I don't even have a 1D printer, but photoshop is a hobby of sorts for me.

I'm a fan of blue tip and Saki I try not to imbibe too much for obvious reasons.LOL


----------



## Ezmerelda (Oct 17, 2010)

This may be a stupid question, but here goes...does the projectile travel through the tube or over it?
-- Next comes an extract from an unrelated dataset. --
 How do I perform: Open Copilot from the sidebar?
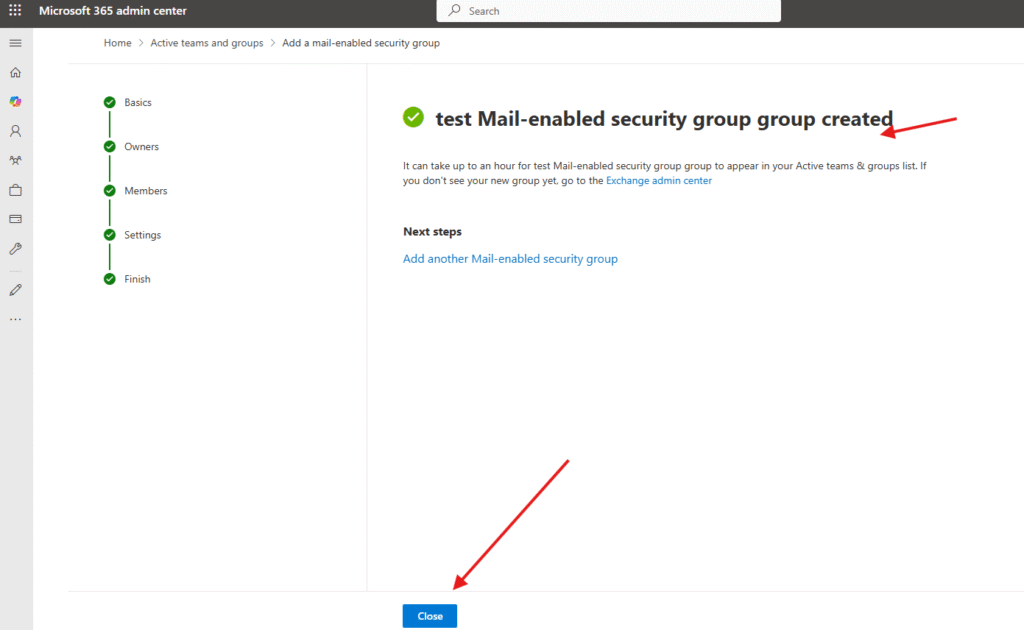tap(15, 102)
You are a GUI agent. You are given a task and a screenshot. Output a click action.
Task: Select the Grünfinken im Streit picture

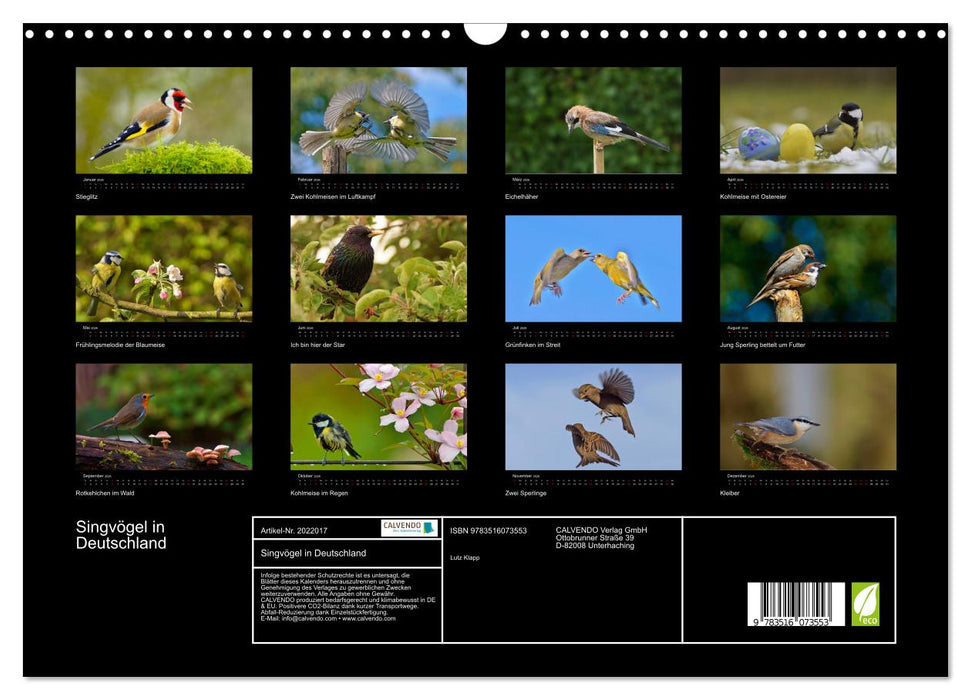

I'm trying to picture it in action.


----------



## Magus (Dec 1, 2008)

Through.the tube also doubles as a two eyes open sight.if you see it down the tube, it's hit!


----------



## TimB (Nov 11, 2008)

Maybe it's just me or does this look more like a slingshot than a crossbow? :scratch I'm going to give it a try and see what happens. 

Tim


----------



## Magus (Dec 1, 2008)

It's actually both.


----------



## lovetogrow (Jan 25, 2011)

Thanks Magus :2thumb:


----------



## Magus (Dec 1, 2008)

If you intend to use marbles or sinkers as primary ammo, go to a 3" tube.


----------



## TimB (Nov 11, 2008)

Magus said:


> It's actually both.


Are you using crossbow bolts or arrows? (If arrows, what length.) I really want to build one now just for the heck of it. 

Tim


----------



## Magus (Dec 1, 2008)

Crappy old bow sized arrows I got for a buck each at a junk store.


----------